Partial log for reference:

[AME_DAS_SCSI_Prepare] --- [KEXT FINAL DUMP] AME_SCSI_REQUEST_DAS packet for BufferID 46 ---
[AME_DAS_SCSI_Prepare]     Opcode (from CDB[0]): 0x2a (WRITE (10))
[AME_DAS_SCSI_Prepare]     CDB (hex): 2a 00 00 00 00 00 00 04 00 00
[AME_DAS_SCSI_Prepare]     DataLength: 0x00080000
...
[AME_DAS_SCSI_Prepare] --- [KEXT FINAL DUMP] AME_SCSI_REQUEST_DAS packet for BufferID 47 ---
[AME_DAS_SCSI_Prepare]     Opcode (from CDB[0]): 0x2a (WRITE (10))
[AME_DAS_SCSI_Prepare]     CDB (hex): 2a 00 00 00 04 00 00 04 00 00
[AME_DAS_SCSI_Prepare]     DataLength: 0x00080000

Our Conclusion:

This test shows that in the KEXT environment, the I/O Kit storage stack splits a large raw I/O request that exceeds an internal limit into multiple smaller chunks (512KB in this case) before sending them to the driver.

This is different from the behavior we observed in our DEXT. In the DEXT, after we declared a maxTransferSize of 64KB via UserGetDMASpecification, any rdisk request larger than this limit is rejected by the framework, not split.

Our Updated Questions:

  1. Is this behavior in DriverKit an intentional design change?
  2. Is the request-splitting functionality of I/O Kit no longer a part of the DriverKit framework, with the expectation that DEXT developers should now implement the logic for splitting large raw I/O requests?

Thank you for your clarification.

Best, Charles

We conducted a test in our legacy KEXT environment, and the results indicate a behavioral difference between the KEXT and DriverKit frameworks in handling I/O requests.

So, the first thing to understand is that IOKit and DriverKit are NOT fundamentally different/separate technologies.
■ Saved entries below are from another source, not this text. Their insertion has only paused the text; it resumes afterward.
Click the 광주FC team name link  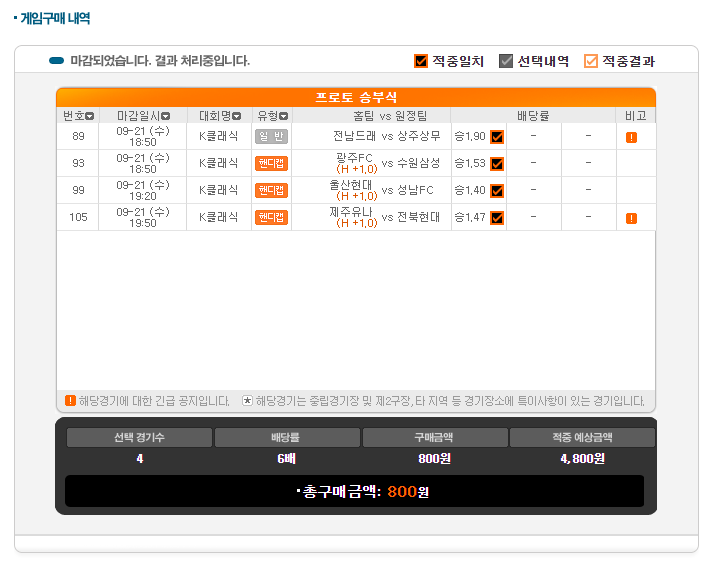coord(355,158)
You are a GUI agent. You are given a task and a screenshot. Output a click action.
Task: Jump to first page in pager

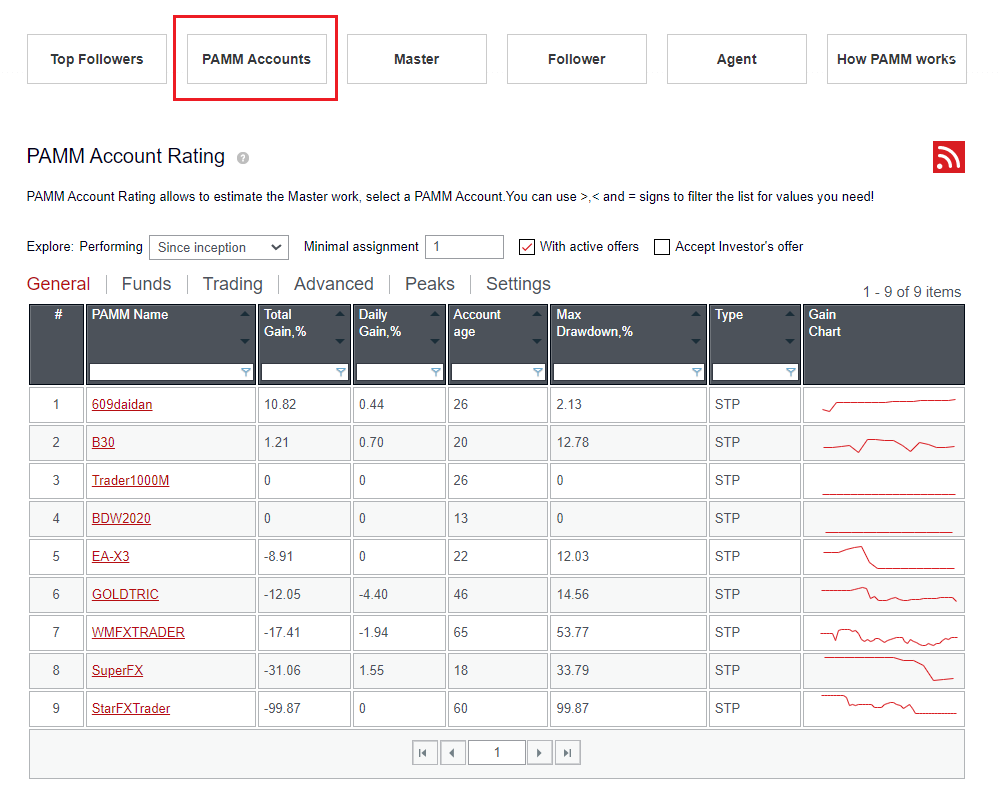424,753
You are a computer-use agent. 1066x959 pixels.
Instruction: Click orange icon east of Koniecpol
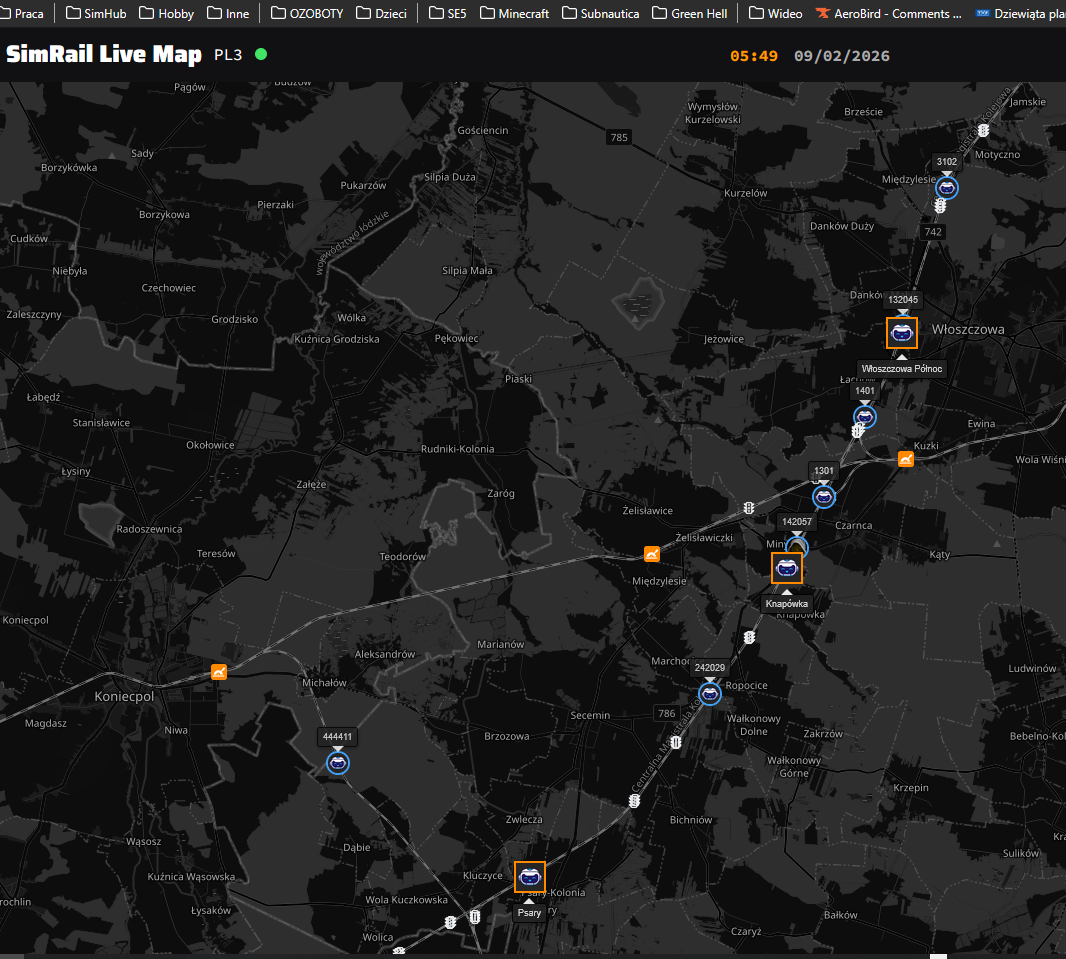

The best way to understand DriverKit is that it's implemented as a very specialized user client built on to our existing IOKit infrastructure. Note that this dynamic is quite direct- for example, a DEXT's "IOKitPersonalities" dictionary doesn't just "look like" an IOKit match dictionary, it IS an IOKit matching dictionary. How DEXT loading/matching actually works is:

  1. The matching dictionary is added into the kernels KEXT matching set just like any KEXT would be.

  2. When hardware is attached, that matching dictionary is used to match and load an in kernel driver in EXACTLY the same way ANY other KEXT would be.

  3. Once the kernel driver finishes loading, the system then uses the DEXT keys inside that matching dictionary to create your DEXT process, which then launches and proceeds with it's own initialization.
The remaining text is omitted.